** Task description **
Report every line in the records below that holds the word "resolution".

[Dataset entries]
· · · ·

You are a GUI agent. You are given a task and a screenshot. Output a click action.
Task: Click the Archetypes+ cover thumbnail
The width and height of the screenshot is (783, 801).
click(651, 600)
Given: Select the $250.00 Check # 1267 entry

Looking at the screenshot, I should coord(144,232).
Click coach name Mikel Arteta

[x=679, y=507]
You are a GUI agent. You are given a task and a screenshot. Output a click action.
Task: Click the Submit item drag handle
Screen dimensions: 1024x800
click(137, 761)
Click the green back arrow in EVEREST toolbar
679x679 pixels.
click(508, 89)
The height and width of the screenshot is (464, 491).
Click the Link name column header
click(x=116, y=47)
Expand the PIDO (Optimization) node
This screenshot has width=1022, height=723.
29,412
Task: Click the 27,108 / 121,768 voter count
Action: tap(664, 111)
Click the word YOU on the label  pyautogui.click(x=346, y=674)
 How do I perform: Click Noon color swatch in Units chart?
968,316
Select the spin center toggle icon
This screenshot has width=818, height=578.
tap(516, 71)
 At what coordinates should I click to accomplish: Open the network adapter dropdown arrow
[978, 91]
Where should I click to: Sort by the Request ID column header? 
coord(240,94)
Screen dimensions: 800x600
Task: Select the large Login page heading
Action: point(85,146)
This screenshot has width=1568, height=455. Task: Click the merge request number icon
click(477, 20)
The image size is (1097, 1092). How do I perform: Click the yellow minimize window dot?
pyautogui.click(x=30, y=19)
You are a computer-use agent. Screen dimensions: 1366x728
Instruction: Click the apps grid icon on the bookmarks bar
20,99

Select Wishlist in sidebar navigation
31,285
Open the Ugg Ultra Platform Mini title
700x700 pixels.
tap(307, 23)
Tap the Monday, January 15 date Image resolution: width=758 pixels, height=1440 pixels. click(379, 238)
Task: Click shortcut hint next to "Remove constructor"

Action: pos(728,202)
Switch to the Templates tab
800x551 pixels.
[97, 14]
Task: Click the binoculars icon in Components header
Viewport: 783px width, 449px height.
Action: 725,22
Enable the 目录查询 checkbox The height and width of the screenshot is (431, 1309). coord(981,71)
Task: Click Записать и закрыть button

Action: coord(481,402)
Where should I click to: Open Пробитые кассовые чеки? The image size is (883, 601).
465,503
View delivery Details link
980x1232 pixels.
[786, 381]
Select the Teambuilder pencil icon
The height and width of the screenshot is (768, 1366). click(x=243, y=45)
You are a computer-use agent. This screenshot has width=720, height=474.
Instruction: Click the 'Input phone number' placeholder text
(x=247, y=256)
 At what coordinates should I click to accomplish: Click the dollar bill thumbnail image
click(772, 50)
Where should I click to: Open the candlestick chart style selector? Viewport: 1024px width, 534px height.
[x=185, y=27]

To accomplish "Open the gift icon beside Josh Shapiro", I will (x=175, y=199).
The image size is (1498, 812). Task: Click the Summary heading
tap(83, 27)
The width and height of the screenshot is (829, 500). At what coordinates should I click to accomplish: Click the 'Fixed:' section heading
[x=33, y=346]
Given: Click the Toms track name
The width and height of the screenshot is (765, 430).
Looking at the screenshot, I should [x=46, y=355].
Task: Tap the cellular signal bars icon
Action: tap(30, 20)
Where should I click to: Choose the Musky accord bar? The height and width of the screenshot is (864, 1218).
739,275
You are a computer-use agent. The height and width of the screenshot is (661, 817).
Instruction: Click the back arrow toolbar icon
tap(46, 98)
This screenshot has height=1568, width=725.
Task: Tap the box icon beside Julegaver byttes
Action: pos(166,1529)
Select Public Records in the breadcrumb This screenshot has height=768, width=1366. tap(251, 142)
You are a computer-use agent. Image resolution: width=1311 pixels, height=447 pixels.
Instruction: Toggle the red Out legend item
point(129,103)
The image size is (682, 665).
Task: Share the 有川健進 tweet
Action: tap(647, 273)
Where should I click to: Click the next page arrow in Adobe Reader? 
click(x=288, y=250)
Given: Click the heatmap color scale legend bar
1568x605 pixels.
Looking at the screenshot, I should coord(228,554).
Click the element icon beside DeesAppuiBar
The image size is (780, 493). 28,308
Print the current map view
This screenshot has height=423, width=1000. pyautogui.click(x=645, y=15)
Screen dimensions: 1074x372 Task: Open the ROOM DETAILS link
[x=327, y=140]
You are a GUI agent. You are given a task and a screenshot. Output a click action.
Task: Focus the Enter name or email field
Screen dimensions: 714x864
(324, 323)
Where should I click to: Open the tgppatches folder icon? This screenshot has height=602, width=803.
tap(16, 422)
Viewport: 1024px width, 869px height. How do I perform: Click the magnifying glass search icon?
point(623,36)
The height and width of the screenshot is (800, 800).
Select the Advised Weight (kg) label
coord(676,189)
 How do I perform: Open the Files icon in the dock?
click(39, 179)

· · · ·

** Answer below **
Tap the Monday, January 15 date Image resolution: width=758 pixels, height=1440 pixels. click(379, 238)
You are a computer-use agent. Image resolution: width=1311 pixels, height=447 pixels.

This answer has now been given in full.